December 2022
Kartavya Gupta his Master of Science Kartavya Gupta in Exact Humanities (EH). His research work was supervised by Dr. Ashwin Jayanti. Here’s a summary of his research work on Improvised Sequence Generation in North Indian Classical Music:
In recent years there has been a lot of research work regarding media synthesis and generation using artificial intelligence. Artificial intelligence programs like Dall-e can generate an image from a phrase. StyleGAN from Nvidia can create images of the faces and bodies of people who do not exist. Video manipulation using deep learning can change one person’s likeness to another using deep learning and neural networks. Programs like GPT-3 can generate text of such quality that it is hard to determine whether a human wrote it or not. There has also been much progress in generating music using artificial intelligence. MuseNet by Openai, a deep neural network that can produce 4-minute musical pieces that have different instruments and styles. Jukebox by Openai, a neural network that produces music and simple singing as raw audio for a few genres and artistic styles. WaveNet from Deepmind, a generative model that generates audio waveforms, can generate background/Ambient music using deep learning. There exists a lot of research work that takes as its subject western popular music and classical music to generate new performances using old performances by an artist, but there exists no research work for the generation of improvised sequences for North Indian classical music.

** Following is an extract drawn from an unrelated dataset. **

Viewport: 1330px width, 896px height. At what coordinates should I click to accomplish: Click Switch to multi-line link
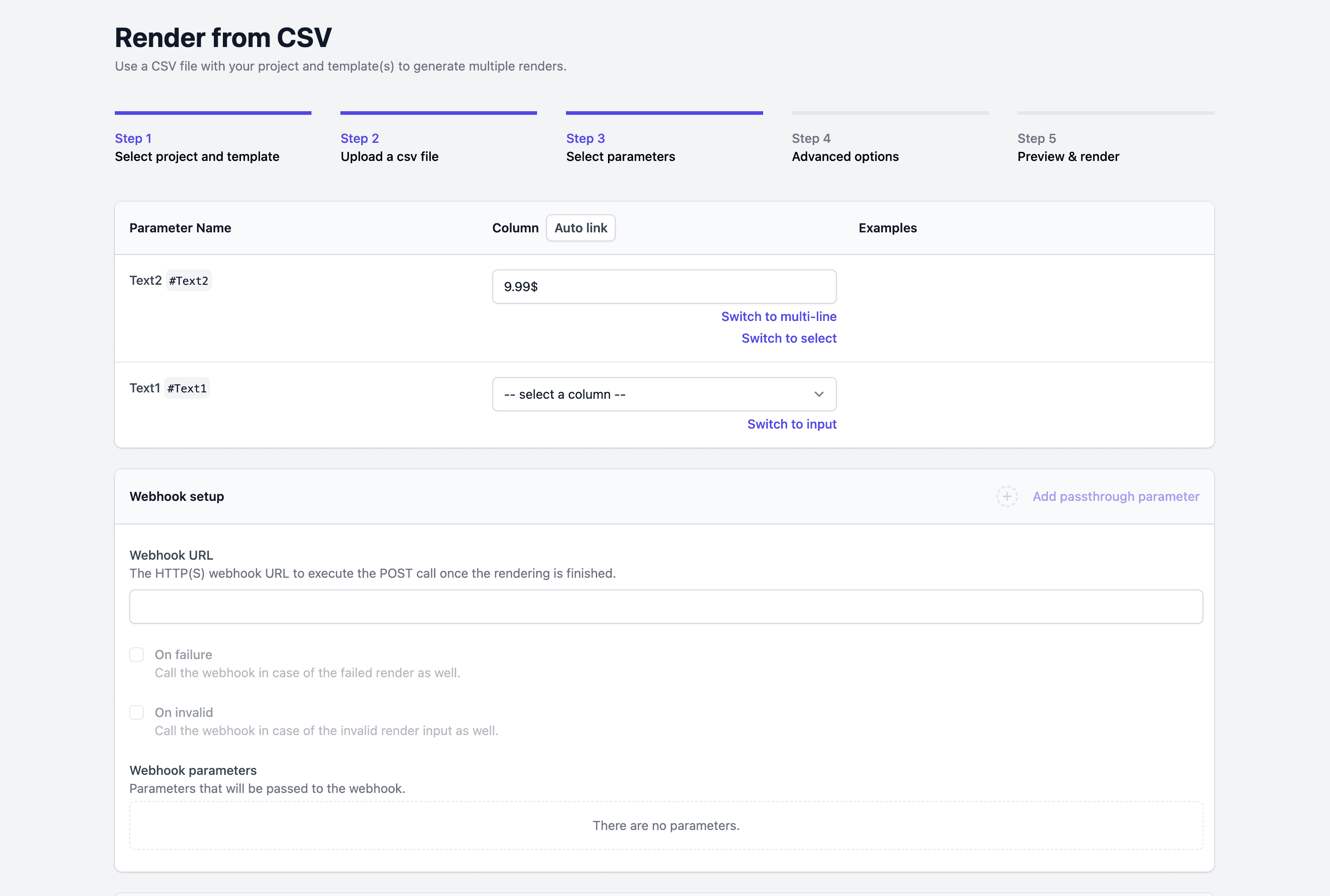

This thesis presents three methods to generate improvised sequence generation in North Indian classical music. The first method we propose uses context-free grammar, which can be used to generate these sequences. We also discuss how to generate these sequences and problems with this method. We illustrate this method by preparing context-free grammar for yaman raga.
In our second method to this problem, We propose a bi-gram language model to generate improvised sequences. We propose a bi-gram model to evaluate this approach. To assess this model, we introduce our Pt. Ajoy Chakraborty Bhoopali Compositions Data Set. All compositions in this data set are by a single artist, Pandit Ajoy Chakraborty. We evaluate the bi-gram model on this data-set to achieve a TOP1 accuracy of 46.63 percent and a TOP-3 accuracy of 83.50 percent on this data set. We discuss how to qualify and generate new improvised sequences using this model. We also discuss the disadvantages of this model.
In our third method to the problem, we propose a LSTM-RNN based model to generate improvised sequences. We discuss the motivation for this method. We also discuss model architecture and training settings. We evaluate our first LSTM-RNN based model on Pt. Ajoy Chakraborty Bhoopali Compositions Dataset. We achieve TOP-1 accuracy of 45.56 percent and TOP-3 accuracy of 80.42 percent. We discuss how to qualify and generate a new improvised sequence using this model. Further, we also discuss the disadvantages of this method.
Finally, we discuss these three methods in contrast with each other, the concept of creativity and co-creativity, and the future progression of this work.